Llama 3.3 70B very slow

Hi,

I have been testing Llama 3.3 70B on 2 H200 GPUs, and I found it to be very slow. I can get around 40 tokens per second, compared to gpt-oss-120B (200 tokens) or GLM-4.5-Air FP8 (120 tokens).

I am wondering if this is number realistic. Is the difference only due to the number of active parameters? If someone has experience with these models, could you tell me if the throughput seems OK or low compared to your setup?

Thanks!

1 Like

40 tokens/sec for Llama 3.3 70B on 2 H200 GPUs is lower than expected; for reference, vLLM benchmarks on 8xA100s show Llama 3 70B at ~700 tokens/sec, and Llama 3.1 405B at ~3100 tokens/sec, though hardware and batch size affect results. Throughput differences are not only due to parameter count—model architecture, quantization, attention implementation, and parallelism strategy also play major roles. H200s should outperform A100s, so your result suggests a possible suboptimal configuration or bottleneck (nightly benchmarks, Slack discussion).

To maximize throughput, ensure you use optimal settings: set tensor parallel size to fit your GPUs, increase max_num_batched_tokens (e.g., 8192 or higher), and tune batch size. Also, check for quantization (FP8 models are faster), and use chunked prefill if available. Llama 3.3 70B should achieve much higher throughput than 40 tokens/sec on H200s with correct tuning (performance tuning guide, optimization docs). Would you like a step-by-step checklist to diagnose and improve your setup?

Sources:

Hint: Mention @RunLLM in the post for followups.

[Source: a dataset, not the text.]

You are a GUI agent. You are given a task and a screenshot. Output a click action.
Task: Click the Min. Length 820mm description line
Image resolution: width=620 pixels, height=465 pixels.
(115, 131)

Sorry, I forgot to mention that I am talking about a single user scenario. Also, looking at Boost Llama 3.3 70B Inference Throughput 3x with NVIDIA TensorRT-LLM Speculative Decoding | NVIDIA Technical Blog seems to suggest that 40-50 is indeed the limit. But please correct me if I’m wrong.

Can share the config / vLLM parameters you’re using?

Of course.

vllm serve meta-llama/Llama-3.3-70B-Instruct --enable-prefix-caching --max-model-len 128000 --gpu-memory-utilization 0.95 --tensor-paral
lel-size 2 --max-num-batched-tokens 8192 --max-num-seqs 64 --max-seq-len-to-capture 8192 --host localhost

Even a H200 lacks the memory necessary to serve the model, so it had to be run on two.